───── Data supplied ─────

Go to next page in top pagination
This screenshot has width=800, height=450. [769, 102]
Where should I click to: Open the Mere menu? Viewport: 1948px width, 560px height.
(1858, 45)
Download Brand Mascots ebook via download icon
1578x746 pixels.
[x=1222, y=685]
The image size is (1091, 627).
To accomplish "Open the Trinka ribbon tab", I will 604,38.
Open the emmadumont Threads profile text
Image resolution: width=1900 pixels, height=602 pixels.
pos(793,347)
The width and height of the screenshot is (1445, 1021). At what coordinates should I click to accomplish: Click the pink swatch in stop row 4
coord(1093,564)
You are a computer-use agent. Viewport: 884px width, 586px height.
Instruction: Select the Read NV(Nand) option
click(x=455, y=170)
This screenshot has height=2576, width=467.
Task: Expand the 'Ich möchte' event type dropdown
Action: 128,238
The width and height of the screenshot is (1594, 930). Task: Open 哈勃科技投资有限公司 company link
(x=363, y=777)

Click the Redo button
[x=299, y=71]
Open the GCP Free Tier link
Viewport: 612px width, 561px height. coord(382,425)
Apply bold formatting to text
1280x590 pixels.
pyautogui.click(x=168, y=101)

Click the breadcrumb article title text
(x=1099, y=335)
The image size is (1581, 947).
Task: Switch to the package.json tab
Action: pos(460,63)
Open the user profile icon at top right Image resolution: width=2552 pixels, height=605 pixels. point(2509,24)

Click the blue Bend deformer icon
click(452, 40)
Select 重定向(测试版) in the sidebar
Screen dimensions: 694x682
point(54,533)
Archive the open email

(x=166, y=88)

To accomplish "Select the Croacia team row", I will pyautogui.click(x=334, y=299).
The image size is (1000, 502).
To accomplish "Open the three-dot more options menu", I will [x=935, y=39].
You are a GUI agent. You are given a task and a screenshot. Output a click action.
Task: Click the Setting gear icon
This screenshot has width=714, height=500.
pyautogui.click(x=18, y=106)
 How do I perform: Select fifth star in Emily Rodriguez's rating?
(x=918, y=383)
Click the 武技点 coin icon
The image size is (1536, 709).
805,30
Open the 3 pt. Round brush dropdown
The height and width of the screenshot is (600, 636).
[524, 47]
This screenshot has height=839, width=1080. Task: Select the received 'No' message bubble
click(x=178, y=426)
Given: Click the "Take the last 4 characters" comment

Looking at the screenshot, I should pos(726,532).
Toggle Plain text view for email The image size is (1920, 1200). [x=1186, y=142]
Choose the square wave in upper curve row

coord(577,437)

─────

● **Task item**
Your reply should contain every entry, repeated exactly.

● **Problem solution**
Go to next page in top pagination
This screenshot has width=800, height=450. [769, 102]
Where should I click to: Open the Mere menu? Viewport: 1948px width, 560px height.
(1858, 45)
Download Brand Mascots ebook via download icon
1578x746 pixels.
[x=1222, y=685]
The image size is (1091, 627).
To accomplish "Open the Trinka ribbon tab", I will 604,38.
Open the emmadumont Threads profile text
Image resolution: width=1900 pixels, height=602 pixels.
pos(793,347)
The width and height of the screenshot is (1445, 1021). At what coordinates should I click to accomplish: Click the pink swatch in stop row 4
coord(1093,564)
You are a computer-use agent. Viewport: 884px width, 586px height.
Instruction: Select the Read NV(Nand) option
click(x=455, y=170)
This screenshot has height=2576, width=467.
Task: Expand the 'Ich möchte' event type dropdown
Action: 128,238
The width and height of the screenshot is (1594, 930). Task: Open 哈勃科技投资有限公司 company link
(x=363, y=777)

Click the Redo button
[x=299, y=71]
Open the GCP Free Tier link
Viewport: 612px width, 561px height. coord(382,425)
Apply bold formatting to text
1280x590 pixels.
pyautogui.click(x=168, y=101)

Click the breadcrumb article title text
(x=1099, y=335)
The image size is (1581, 947).
Task: Switch to the package.json tab
Action: pos(460,63)
Open the user profile icon at top right Image resolution: width=2552 pixels, height=605 pixels. point(2509,24)

Click the blue Bend deformer icon
click(452, 40)
Select 重定向(测试版) in the sidebar
Screen dimensions: 694x682
point(54,533)
Archive the open email

(x=166, y=88)

To accomplish "Select the Croacia team row", I will pyautogui.click(x=334, y=299).
The image size is (1000, 502).
To accomplish "Open the three-dot more options menu", I will [x=935, y=39].
You are a GUI agent. You are given a task and a screenshot. Output a click action.
Task: Click the Setting gear icon
This screenshot has width=714, height=500.
pyautogui.click(x=18, y=106)
 How do I perform: Select fifth star in Emily Rodriguez's rating?
(x=918, y=383)
Click the 武技点 coin icon
The image size is (1536, 709).
805,30
Open the 3 pt. Round brush dropdown
The height and width of the screenshot is (600, 636).
[524, 47]
This screenshot has height=839, width=1080. Task: Select the received 'No' message bubble
click(x=178, y=426)
Given: Click the "Take the last 4 characters" comment

Looking at the screenshot, I should pos(726,532).
Toggle Plain text view for email The image size is (1920, 1200). [x=1186, y=142]
Choose the square wave in upper curve row

coord(577,437)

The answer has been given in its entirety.